(Stored data)
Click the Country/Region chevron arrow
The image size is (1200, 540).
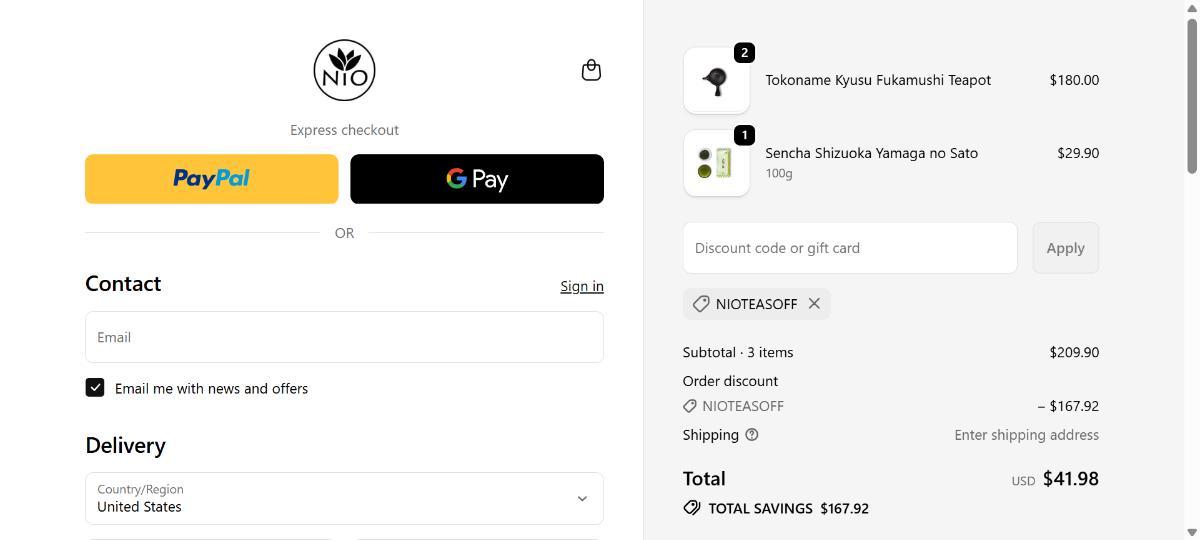[x=582, y=498]
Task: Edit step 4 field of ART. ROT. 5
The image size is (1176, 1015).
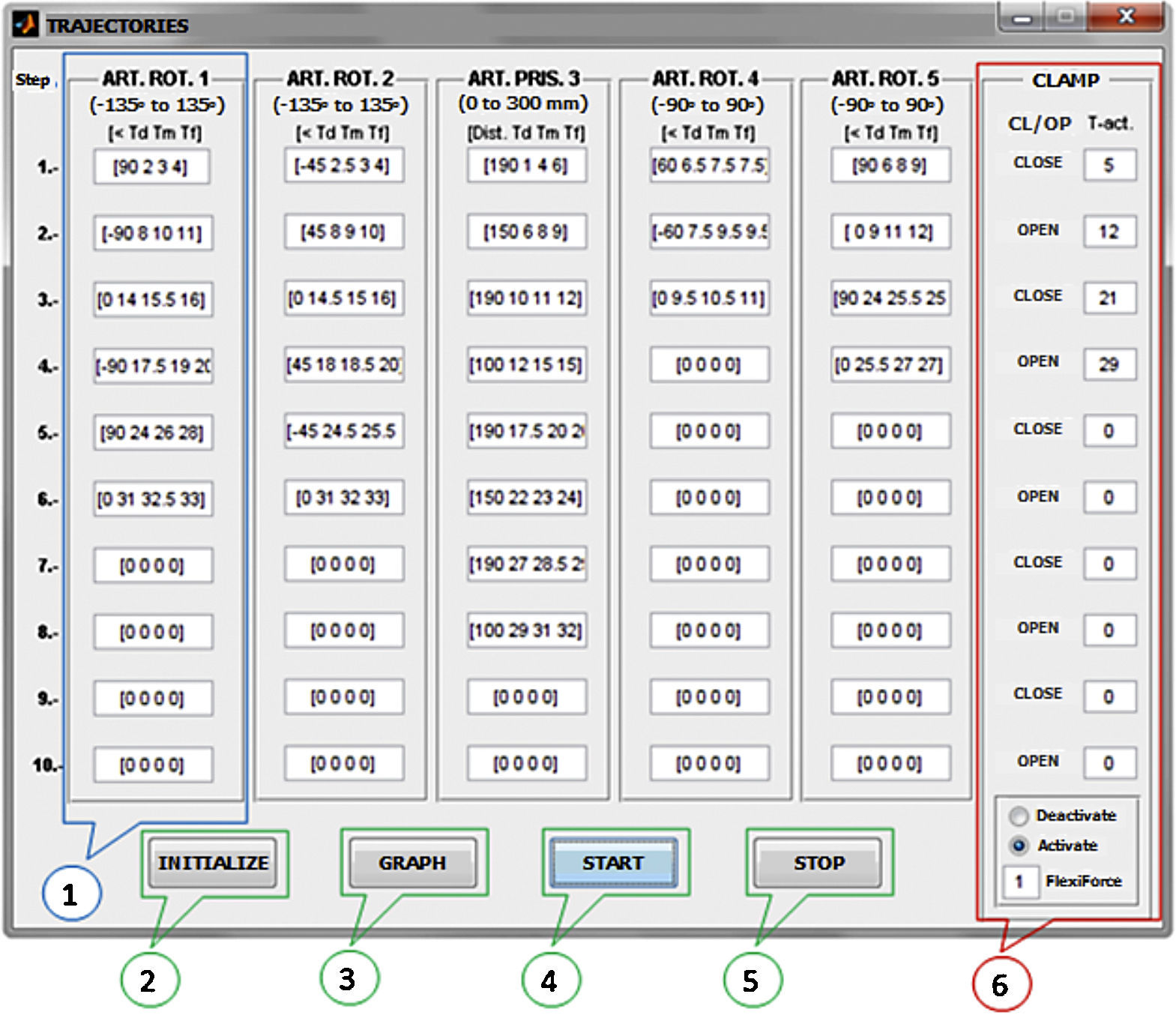Action: [x=890, y=365]
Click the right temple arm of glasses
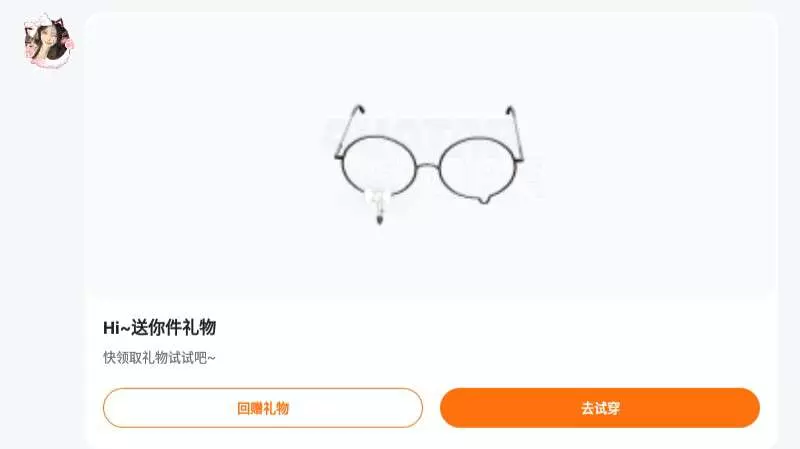The height and width of the screenshot is (449, 800). 515,133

__TASK PROMPT__. Repeat every record above exactly, but drop the pictures.

__REPLY TO THE EXERCISE__.
Click the Country/Region chevron arrow
The image size is (1200, 540).
[x=582, y=498]
Task: Edit step 4 field of ART. ROT. 5
The image size is (1176, 1015).
Action: [x=890, y=365]
Click the right temple arm of glasses
The height and width of the screenshot is (449, 800). 515,133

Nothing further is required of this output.